Louise Southall, chief economist at Xero, warned many small businesses had never experienced anything like the current uncertain inflationary environment. ‘‘The 6.1 per cent year-on-year rise in the CPI in June shows that inflation continued to rise in the first half of the year,’’ Ms Southall said.
‘‘This is the highest inflation rate since the introduction of the GST, which means many small business owners have not had any experience in running their business in such an environment.’’
The RBA and Treasury think inflation will get to 7.75% this year.

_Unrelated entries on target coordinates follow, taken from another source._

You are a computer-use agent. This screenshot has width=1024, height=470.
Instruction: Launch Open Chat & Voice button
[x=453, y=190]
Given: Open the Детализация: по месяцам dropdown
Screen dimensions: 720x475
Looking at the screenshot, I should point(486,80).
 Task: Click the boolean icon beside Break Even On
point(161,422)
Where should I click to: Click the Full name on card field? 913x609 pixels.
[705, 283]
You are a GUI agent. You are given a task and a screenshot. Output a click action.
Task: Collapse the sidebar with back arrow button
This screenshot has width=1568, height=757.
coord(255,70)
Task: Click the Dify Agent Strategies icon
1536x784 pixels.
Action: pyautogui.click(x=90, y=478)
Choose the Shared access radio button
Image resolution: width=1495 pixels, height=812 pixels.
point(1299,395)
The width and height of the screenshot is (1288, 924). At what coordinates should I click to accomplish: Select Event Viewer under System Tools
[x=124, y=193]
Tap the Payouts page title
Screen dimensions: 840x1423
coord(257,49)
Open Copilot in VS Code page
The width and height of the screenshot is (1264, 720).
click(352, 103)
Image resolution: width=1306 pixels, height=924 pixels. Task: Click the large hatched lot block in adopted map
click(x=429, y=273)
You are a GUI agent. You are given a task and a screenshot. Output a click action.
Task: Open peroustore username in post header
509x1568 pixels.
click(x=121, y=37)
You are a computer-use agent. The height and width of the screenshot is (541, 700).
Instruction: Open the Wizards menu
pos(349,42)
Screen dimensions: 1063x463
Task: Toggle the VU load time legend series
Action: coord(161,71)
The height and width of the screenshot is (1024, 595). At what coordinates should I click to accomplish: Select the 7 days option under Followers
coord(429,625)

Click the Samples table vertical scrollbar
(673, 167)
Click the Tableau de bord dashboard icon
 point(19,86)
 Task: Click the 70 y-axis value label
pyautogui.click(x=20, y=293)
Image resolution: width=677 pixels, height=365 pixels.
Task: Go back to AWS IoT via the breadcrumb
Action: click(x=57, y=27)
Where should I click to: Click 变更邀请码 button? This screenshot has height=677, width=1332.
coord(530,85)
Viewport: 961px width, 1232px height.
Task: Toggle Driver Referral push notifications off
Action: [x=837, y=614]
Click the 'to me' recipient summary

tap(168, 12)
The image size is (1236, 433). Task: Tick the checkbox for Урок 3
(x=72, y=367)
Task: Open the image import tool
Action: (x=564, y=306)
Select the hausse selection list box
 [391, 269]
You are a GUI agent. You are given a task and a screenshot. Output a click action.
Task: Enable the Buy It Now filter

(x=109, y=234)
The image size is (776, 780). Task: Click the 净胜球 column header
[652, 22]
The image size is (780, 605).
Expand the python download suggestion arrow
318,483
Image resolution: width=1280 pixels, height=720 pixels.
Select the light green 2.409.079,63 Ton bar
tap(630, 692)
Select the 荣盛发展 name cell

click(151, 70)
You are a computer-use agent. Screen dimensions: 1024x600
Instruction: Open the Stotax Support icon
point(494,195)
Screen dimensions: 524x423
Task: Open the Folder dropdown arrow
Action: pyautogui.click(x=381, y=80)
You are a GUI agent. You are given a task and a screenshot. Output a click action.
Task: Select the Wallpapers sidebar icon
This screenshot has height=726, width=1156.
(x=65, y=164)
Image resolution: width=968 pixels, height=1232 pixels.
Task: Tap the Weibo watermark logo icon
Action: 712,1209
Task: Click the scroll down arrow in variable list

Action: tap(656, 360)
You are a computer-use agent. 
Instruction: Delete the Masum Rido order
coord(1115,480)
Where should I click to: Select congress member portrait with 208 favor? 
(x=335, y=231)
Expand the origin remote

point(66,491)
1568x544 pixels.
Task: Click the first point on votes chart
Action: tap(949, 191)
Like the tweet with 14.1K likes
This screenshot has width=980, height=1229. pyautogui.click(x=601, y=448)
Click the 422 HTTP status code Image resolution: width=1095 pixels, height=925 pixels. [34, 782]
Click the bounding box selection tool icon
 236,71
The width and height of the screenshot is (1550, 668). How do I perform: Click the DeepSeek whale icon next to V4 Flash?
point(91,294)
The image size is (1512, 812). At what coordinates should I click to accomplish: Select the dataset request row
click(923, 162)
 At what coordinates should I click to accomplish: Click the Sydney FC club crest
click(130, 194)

Xero thinks this will add pressure to the one in five small businesses that experience a cash flow crunch (where expenses exceed revenue) at least 50% of the year.
By late 2023, many economists are tipping interest rates will fall but that would be in the context of a slowing economy, which isn’t great for business.
There should be other pluses for business in 2023, such as these:
1. Rising immigration to help loosen the job market.
2. More foreign students and backpackers to also help employers find workers.
3. Inflation should be on the wane.
4. The cost of imports, including oil, should be a lot less.
5. Hopefully the Ukraine war will be over, which will help inflation, the cost of oil and other commodities, as well as the people of Ukraine.
Given the potential for a better kind of normalcy next year, the new PM and his Treasurer might need to counsel their ATO and the big banks to delay their hardball plays for the sake of getting businesses on safer ground to do business.